Driving back to Long Beach, we took a long detour. The main thing that we wanted to see was the Salton Sea. I’ve already seen an American ghost town, but this is something as rare as a ghost lake. In 1905, a combination of freak weather and human stupidity caused the Colorado River to flood the dry Salton Basin. Two years later, the largest lake in California had formed. In the 1950’s, prospectors spent fortunes to turn Salton Sea (as it was called) into the hottest recreational place for the rich and famous. Thirty years later, the salinity levels of this landlocked sea rose to the point that toxic algae bloomed and killed the fish, en masse, leaving nothing but an intolerable stench. Within a few years, the resorts and the marinas were abandoned, leaving behind a ghost lake of broken dreams and wasted investments. One eerie detail about the Salton Sea is that the white sand of the shores is not sand at all; it is the crushed bones of the dead fish.
Other sights on our drive back to Long Beach was an off-road vehicle training park (where Don the daredevil naturally had to play), a handful of ghost-towns in the making and a mountain road leading from the desert up through some green pastures to snow-on-the-ground pine tree covered land. This area has such a rich diversity of landscapes.
The second place Don and I went to was Big Bear. The astute reader will remember that we visited the little Big Bear cabin on my previous trip to California. Well, it is a beautiful wooded mountain town and deserves a return visit.

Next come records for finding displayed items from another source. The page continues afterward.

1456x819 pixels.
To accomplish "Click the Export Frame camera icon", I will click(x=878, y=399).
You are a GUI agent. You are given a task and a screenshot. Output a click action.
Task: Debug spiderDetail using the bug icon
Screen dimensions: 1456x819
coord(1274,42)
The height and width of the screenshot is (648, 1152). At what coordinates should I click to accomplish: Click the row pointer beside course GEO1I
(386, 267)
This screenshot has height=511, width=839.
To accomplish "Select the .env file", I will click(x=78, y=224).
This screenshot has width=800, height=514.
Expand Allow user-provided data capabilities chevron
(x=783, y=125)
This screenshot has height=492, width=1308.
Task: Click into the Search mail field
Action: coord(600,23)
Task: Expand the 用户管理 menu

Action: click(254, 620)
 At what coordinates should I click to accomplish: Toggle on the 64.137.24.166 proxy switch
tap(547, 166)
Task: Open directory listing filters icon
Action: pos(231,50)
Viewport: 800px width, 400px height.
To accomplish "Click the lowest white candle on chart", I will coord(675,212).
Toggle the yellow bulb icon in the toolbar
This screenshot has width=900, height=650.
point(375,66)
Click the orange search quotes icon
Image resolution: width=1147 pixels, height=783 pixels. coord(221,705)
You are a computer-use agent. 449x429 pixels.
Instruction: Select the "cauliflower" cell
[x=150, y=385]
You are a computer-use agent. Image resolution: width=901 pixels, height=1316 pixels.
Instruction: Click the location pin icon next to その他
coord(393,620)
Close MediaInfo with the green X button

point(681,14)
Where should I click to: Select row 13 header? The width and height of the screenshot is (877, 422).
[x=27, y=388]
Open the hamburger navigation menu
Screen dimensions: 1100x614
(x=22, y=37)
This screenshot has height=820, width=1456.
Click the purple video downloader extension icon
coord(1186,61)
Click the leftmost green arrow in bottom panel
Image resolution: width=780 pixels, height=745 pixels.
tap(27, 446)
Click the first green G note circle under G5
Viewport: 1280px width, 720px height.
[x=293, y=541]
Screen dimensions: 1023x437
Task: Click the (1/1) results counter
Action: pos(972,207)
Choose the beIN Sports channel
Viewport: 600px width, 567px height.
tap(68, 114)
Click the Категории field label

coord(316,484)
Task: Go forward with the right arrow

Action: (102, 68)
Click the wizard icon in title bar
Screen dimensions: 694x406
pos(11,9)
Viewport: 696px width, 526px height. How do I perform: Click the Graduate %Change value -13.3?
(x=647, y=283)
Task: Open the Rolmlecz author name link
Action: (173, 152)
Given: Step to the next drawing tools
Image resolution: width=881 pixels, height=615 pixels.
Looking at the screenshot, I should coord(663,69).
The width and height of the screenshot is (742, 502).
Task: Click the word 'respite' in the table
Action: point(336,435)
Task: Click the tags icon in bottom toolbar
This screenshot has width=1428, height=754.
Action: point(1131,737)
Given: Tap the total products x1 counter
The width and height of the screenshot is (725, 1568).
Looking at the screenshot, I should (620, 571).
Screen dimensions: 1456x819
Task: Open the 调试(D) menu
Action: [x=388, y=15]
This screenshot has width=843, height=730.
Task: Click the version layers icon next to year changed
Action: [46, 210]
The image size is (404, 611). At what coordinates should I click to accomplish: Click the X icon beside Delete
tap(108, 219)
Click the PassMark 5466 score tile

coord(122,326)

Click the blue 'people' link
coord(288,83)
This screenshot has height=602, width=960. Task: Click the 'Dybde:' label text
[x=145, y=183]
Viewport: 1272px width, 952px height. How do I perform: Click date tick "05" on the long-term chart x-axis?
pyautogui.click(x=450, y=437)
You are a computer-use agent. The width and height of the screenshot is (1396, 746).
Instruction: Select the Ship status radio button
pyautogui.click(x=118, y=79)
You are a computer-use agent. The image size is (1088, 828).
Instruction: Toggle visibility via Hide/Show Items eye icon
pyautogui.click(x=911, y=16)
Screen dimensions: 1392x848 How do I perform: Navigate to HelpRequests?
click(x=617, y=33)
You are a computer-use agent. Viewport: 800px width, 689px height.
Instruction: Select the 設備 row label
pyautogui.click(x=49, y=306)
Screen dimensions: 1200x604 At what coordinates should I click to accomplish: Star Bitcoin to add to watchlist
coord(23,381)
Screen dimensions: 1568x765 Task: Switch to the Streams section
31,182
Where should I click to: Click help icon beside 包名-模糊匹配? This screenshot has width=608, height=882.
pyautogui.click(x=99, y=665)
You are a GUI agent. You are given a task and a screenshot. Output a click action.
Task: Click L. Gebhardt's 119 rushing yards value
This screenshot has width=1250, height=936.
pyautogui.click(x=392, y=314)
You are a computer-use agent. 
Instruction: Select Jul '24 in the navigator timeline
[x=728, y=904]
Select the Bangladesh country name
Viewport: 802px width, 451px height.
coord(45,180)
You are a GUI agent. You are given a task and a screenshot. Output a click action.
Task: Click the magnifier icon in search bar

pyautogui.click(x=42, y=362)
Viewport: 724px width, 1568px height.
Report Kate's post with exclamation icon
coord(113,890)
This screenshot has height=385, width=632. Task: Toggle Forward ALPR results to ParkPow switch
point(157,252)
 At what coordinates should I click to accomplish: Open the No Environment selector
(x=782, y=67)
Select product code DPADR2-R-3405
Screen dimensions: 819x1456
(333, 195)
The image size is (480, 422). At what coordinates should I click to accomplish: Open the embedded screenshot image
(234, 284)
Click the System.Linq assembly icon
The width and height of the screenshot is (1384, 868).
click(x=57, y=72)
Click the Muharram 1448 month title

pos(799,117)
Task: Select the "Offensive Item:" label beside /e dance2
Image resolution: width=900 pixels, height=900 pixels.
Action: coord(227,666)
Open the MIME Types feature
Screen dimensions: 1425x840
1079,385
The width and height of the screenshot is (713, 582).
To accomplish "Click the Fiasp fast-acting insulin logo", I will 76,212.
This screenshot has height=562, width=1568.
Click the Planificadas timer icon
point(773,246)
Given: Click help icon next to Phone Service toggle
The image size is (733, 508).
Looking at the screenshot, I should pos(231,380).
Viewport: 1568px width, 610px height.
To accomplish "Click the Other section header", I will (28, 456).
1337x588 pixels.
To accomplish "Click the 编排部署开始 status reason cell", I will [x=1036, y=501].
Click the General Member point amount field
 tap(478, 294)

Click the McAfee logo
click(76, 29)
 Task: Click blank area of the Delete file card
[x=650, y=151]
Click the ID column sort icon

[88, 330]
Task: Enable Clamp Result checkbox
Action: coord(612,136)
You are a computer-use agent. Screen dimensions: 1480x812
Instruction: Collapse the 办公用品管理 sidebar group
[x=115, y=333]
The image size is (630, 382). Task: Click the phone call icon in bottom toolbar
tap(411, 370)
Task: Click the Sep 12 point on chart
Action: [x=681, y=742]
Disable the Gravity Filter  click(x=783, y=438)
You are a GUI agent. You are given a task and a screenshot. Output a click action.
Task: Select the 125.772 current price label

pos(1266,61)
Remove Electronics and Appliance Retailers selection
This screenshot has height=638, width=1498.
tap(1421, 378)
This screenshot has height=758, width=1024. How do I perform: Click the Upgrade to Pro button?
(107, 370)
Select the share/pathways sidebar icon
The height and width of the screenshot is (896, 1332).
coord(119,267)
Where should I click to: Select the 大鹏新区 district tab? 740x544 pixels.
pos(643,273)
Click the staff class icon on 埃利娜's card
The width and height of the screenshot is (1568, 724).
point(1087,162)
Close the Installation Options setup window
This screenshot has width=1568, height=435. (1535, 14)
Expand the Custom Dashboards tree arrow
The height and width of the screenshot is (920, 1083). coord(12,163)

I noticed a change in the town though. Big Bear is silently being invaded by carved wooden bear statues. They move so slowly that I doubt that any of the residents have even noticed. It is like when you boil a live frog; raise the temperature slowly enough and the frog never notices. (Kids, don’t try this at home. [Use your dad’s office instead.]) But the invasion is evident to anyone visiting. Every single house has at least one of these arboreal monsters sneaking up on the unsuspecting families inside. I even caught one of the beasts climbing in through somebody’s window!
We were hoping for some skiing, but someone had stolen all the snow. (The wooden bears?) Instead and entirely unrelated, we got unseasonably warm weather. So Don and I drove around and simply enjoyed the scenery during the day and watched Rome (the best series ever produced) by the live fire in the cabin at night. (Mr Jack and his dear friend, Mr Coke, made several appearances, although they rarely stayed long.)
Then my thirteen-day flight connection was at an end. I packed my trusted backpack and went to the airport. It was time for me to go to Buenos Aires!